The brilliance of the landmark is that it memorializes not just the soldiers and their military leaders, but so many more. There are busts of Franklin Roosevelt and Winston Churchill to signify some of the political leadership during the war and the grounds of the memorial are full of plaques that highlight different aspects of the war effort, including contributions of American industry and other efforts on the home front.  

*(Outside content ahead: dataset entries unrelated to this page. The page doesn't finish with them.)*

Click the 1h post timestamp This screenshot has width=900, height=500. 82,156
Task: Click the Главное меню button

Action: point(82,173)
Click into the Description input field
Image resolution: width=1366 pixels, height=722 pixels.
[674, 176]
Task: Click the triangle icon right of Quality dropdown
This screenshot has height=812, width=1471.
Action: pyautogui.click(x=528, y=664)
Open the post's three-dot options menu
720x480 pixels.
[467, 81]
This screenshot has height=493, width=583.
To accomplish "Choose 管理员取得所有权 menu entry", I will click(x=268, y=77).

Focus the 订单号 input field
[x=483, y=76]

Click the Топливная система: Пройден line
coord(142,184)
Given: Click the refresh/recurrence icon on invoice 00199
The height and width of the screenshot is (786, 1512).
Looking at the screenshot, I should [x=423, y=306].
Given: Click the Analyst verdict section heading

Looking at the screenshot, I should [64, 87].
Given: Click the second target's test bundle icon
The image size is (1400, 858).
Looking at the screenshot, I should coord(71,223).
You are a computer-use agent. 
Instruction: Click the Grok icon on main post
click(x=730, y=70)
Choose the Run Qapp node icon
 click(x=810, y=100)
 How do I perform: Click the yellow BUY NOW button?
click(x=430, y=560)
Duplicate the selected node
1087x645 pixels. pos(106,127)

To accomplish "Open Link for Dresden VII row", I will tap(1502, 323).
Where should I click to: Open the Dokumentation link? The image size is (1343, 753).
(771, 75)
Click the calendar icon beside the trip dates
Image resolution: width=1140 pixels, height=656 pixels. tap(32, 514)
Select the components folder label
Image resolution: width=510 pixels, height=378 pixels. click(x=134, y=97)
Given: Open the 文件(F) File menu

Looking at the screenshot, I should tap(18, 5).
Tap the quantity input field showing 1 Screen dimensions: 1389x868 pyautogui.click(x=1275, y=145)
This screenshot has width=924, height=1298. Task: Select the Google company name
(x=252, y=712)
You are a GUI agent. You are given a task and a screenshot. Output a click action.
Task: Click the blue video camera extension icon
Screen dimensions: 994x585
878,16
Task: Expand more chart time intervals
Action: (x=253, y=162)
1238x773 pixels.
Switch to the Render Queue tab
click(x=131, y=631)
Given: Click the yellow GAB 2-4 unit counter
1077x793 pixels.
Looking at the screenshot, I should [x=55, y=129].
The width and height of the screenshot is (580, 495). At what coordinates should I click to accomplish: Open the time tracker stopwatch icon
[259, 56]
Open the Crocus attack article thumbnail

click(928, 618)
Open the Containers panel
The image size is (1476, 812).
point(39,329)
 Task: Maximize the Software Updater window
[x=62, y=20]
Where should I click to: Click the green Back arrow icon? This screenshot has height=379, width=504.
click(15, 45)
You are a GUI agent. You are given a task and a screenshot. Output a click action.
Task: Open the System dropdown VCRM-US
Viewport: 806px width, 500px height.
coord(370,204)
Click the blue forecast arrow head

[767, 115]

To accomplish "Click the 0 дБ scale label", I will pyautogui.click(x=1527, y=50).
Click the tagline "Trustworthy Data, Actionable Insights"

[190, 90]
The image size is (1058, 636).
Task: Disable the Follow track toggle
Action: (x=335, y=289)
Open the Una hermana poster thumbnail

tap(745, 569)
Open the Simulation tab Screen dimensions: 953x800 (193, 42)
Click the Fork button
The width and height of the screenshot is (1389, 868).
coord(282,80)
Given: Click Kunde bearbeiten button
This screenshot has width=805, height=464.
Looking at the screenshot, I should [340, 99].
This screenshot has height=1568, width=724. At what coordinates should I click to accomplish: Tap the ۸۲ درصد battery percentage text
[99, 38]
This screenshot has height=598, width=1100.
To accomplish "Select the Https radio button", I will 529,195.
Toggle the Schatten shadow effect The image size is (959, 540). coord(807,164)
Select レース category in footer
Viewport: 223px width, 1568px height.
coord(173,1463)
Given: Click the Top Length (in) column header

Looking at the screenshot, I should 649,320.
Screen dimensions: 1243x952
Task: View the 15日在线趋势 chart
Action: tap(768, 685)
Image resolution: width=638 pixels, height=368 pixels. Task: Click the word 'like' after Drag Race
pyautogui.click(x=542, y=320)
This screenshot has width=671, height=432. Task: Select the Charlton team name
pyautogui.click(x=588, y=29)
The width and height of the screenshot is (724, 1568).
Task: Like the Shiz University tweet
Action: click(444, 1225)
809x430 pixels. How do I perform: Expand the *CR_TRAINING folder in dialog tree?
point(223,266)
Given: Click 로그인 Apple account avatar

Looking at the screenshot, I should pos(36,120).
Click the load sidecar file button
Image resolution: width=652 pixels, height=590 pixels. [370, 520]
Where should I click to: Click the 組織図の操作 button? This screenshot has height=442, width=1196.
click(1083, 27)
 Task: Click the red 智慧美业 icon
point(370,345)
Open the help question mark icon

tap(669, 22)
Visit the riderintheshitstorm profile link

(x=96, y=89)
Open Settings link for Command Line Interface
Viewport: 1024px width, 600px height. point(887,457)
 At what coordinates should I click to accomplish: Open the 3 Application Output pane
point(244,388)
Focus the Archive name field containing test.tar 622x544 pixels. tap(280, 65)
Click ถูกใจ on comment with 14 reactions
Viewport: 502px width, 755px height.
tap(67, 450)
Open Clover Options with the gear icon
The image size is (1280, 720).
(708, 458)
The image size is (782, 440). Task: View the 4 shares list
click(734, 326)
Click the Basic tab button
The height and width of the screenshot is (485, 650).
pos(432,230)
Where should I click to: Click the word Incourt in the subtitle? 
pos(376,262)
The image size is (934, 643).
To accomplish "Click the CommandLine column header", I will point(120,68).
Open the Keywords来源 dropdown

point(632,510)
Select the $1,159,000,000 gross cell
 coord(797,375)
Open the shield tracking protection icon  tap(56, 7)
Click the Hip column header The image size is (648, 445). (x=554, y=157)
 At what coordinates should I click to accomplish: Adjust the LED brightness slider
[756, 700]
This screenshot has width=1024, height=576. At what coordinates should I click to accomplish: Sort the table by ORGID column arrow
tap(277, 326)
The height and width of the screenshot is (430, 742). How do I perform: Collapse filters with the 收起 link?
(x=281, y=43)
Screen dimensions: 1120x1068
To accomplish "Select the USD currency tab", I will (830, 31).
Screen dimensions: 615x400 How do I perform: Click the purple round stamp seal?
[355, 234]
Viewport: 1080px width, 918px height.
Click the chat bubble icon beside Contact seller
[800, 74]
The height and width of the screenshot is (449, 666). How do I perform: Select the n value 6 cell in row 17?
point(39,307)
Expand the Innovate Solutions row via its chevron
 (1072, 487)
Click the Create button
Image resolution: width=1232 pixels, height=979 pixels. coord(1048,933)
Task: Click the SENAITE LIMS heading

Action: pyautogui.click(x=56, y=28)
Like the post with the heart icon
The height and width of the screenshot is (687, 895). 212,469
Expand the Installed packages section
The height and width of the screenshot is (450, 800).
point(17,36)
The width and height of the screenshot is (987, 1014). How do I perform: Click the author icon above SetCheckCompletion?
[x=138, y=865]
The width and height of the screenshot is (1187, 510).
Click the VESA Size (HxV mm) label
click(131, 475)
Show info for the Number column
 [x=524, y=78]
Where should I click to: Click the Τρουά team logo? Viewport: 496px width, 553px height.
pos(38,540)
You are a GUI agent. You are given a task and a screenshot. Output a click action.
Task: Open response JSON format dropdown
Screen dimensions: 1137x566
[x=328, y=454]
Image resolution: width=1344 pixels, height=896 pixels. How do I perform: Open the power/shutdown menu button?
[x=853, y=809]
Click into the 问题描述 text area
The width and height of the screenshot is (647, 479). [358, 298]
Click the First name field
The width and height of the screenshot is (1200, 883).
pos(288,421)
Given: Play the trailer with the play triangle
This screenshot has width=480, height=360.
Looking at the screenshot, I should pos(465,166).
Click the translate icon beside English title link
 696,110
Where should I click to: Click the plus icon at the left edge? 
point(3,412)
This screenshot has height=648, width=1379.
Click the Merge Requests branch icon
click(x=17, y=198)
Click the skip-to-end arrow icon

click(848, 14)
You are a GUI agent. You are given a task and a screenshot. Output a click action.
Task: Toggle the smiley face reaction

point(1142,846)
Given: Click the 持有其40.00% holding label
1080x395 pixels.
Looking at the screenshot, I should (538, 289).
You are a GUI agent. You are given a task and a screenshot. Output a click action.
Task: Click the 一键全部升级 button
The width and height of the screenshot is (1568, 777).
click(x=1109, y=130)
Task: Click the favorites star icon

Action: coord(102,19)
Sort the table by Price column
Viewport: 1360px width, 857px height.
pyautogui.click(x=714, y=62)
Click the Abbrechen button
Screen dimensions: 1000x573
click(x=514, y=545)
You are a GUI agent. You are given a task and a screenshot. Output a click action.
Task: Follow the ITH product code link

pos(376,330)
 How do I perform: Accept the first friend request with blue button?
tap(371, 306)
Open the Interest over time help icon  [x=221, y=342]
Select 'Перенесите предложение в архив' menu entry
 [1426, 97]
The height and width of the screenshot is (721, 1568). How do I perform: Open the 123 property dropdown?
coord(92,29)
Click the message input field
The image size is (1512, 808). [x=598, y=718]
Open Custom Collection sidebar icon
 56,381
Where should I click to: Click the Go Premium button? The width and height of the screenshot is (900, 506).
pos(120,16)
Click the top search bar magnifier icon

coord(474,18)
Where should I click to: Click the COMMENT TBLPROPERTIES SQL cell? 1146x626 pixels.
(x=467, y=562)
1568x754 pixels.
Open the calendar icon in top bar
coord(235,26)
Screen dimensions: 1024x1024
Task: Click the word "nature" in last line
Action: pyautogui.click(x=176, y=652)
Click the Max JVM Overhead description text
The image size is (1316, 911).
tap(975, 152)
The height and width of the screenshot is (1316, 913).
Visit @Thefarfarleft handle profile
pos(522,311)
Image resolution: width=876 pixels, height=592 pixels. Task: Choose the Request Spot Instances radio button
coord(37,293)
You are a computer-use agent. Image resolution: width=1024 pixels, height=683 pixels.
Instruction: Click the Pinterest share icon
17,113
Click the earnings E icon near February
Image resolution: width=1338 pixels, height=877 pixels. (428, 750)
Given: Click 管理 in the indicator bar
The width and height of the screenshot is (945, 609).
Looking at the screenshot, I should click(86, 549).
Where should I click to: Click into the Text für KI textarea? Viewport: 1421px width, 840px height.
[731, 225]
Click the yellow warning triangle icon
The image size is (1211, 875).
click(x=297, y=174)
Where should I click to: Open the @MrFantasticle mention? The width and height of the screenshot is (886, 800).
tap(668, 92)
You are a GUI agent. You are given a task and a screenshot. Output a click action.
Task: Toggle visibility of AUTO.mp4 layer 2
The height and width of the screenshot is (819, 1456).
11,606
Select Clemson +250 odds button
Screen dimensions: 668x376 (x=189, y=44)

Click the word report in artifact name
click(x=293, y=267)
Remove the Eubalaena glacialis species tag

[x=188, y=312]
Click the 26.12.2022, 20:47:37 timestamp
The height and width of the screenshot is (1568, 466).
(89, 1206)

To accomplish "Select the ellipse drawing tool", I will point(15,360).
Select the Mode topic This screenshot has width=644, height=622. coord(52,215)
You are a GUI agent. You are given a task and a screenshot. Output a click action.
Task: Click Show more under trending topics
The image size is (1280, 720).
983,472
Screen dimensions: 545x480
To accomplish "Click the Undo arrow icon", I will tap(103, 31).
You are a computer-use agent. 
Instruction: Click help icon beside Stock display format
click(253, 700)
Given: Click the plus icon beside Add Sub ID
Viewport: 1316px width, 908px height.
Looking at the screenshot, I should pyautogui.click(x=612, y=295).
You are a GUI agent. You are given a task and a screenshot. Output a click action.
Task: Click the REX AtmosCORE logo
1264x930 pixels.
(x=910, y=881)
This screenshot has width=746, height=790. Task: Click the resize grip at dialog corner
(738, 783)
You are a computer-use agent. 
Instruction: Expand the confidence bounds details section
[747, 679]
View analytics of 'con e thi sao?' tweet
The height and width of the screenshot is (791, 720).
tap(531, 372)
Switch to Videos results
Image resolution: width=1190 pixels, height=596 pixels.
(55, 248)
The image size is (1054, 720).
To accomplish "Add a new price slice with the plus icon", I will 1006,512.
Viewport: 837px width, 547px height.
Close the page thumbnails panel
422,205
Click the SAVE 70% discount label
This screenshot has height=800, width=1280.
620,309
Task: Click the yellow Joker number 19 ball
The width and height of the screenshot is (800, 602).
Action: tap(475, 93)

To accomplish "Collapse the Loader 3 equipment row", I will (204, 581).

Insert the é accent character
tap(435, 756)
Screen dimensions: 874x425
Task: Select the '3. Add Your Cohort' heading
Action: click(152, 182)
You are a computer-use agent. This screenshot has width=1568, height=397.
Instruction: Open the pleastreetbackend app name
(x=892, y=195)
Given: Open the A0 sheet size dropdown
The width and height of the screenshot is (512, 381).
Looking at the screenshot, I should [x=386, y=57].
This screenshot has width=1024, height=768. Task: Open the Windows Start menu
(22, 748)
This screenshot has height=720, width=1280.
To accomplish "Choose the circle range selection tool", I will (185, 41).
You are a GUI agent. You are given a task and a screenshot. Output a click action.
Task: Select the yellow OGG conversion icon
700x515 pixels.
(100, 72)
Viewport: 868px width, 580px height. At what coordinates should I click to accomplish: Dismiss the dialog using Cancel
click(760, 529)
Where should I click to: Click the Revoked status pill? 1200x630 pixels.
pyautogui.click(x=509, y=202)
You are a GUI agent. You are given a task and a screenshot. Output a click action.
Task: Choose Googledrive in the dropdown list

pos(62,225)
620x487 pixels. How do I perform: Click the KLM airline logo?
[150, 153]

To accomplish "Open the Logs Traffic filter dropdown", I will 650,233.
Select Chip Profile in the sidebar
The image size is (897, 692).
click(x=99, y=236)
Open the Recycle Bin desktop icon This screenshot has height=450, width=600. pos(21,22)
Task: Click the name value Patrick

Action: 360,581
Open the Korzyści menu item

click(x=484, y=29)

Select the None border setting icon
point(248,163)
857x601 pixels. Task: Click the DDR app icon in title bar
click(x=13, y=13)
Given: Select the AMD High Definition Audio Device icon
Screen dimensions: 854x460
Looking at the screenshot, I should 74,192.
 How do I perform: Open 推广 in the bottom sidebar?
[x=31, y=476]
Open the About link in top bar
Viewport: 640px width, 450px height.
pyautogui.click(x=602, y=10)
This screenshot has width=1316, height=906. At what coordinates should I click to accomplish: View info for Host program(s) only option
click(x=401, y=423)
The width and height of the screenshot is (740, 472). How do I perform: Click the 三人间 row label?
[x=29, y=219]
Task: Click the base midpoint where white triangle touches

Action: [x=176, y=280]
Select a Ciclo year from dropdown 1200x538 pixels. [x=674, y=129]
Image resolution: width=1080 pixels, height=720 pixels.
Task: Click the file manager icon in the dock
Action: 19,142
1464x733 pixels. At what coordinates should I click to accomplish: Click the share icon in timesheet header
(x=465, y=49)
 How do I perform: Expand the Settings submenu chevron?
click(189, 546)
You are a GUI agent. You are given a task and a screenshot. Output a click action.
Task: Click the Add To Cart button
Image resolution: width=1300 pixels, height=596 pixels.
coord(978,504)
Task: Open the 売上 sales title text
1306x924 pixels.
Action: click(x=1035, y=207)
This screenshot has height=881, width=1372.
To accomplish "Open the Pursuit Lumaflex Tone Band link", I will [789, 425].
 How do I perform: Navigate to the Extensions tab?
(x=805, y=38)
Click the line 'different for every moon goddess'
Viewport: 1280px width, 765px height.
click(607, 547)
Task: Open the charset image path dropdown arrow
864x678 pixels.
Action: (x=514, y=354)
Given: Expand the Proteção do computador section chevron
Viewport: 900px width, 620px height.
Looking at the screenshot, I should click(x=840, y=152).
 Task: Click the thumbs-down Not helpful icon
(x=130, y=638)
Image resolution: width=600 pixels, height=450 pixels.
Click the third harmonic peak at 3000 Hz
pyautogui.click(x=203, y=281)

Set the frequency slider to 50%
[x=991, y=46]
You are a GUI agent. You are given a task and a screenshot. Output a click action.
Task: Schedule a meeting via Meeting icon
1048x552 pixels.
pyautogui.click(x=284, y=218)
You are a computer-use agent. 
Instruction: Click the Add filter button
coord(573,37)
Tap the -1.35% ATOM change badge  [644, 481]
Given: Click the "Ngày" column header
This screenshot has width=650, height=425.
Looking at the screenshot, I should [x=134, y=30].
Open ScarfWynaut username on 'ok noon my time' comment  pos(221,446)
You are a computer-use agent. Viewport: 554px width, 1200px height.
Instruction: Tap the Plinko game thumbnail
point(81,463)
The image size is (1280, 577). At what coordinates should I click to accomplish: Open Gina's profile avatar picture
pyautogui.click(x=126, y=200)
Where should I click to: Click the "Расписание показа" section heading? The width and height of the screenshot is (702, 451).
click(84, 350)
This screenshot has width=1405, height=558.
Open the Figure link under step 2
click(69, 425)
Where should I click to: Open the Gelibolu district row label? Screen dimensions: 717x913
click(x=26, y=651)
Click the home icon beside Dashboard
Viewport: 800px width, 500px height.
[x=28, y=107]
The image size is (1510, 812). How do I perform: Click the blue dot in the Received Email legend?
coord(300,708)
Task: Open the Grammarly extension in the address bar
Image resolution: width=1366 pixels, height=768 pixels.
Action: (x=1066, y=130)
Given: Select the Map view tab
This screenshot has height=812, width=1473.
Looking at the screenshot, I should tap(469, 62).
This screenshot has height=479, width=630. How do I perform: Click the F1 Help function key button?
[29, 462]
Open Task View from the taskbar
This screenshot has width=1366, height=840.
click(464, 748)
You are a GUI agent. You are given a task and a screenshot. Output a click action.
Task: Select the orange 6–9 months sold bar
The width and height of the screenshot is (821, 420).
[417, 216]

Bedford’s story at D-Day Memorial 

Yet, also intricately woven among all the statutes and plaques are reminders of why the memorial is located in Bedford.  This small town lost 20 young men during D-Day, the highest known per capita loss of any locality as a result of the invasion. Therefore, when you walk around the memorial, your attention is drawn to the fact that not only were the soldiers’ lives changed in those fateful days, but communities and families were never the same. For those who have not served in the military, it may be hard to relate to the bravery and sacrifice of the soldiers, but we can all relate to the personal stories shared on the monuments and plaques at the D-Day Memorial.  

Our hearts ache when we read the letter that a newly married wife sent her husband expressing excitement about his return, only to discover that the husband died during the invasion before receiving the letter.  We grieve for the mother from Bedford who lost two sons as we read the account of how afterward she was never the same and at her death called out to them.

On June 6, the D-Day Memorial marked the 80th anniversary of the start of the invasion at Normandy.  Unfortunately, each year there are fewer World War II veterans who attend these ceremonies.  Even though their presence is invaluable, the beauty of the memorial is that it honors so many.  It also values the contributions during the war of the mother, spouse, business owner, farmer, and so many more.  Thus, even though my grandparents never wore a uniform or went overseas, a visit to the D-Day Memorial reminds me that by operating the family farm and raising their kids, they contributed to victory.

Encouraged about the future

As I walk the grounds each year in an effort to remember the special bond I had with my father, I am inspired by the past to be encouraged about the future. I want to live my life in a way that contributes to society, just like so many did eighty years ago. On one of the plaques is inscribed a prayer that a soldier kept in a notebook.  I keep a copy of that prayer next to my desk.  The prayer includes the lines: “Give me the strength to stand for right, when other folks have left the fight.  Give me the courage of the man, who knows that if he wills he can.” 

I urge you to reflect on how 80 years ago, a momentous historical event took place by brave soldiers, their leaders, and those that supported them back home.  In addition, I encourage you to take your own pilgrimage to the D-Day Memorial in Bedford.  There you also will be inspired to follow the footsteps of a previous generation – footsteps on both the sand of Normandy and the soil back home.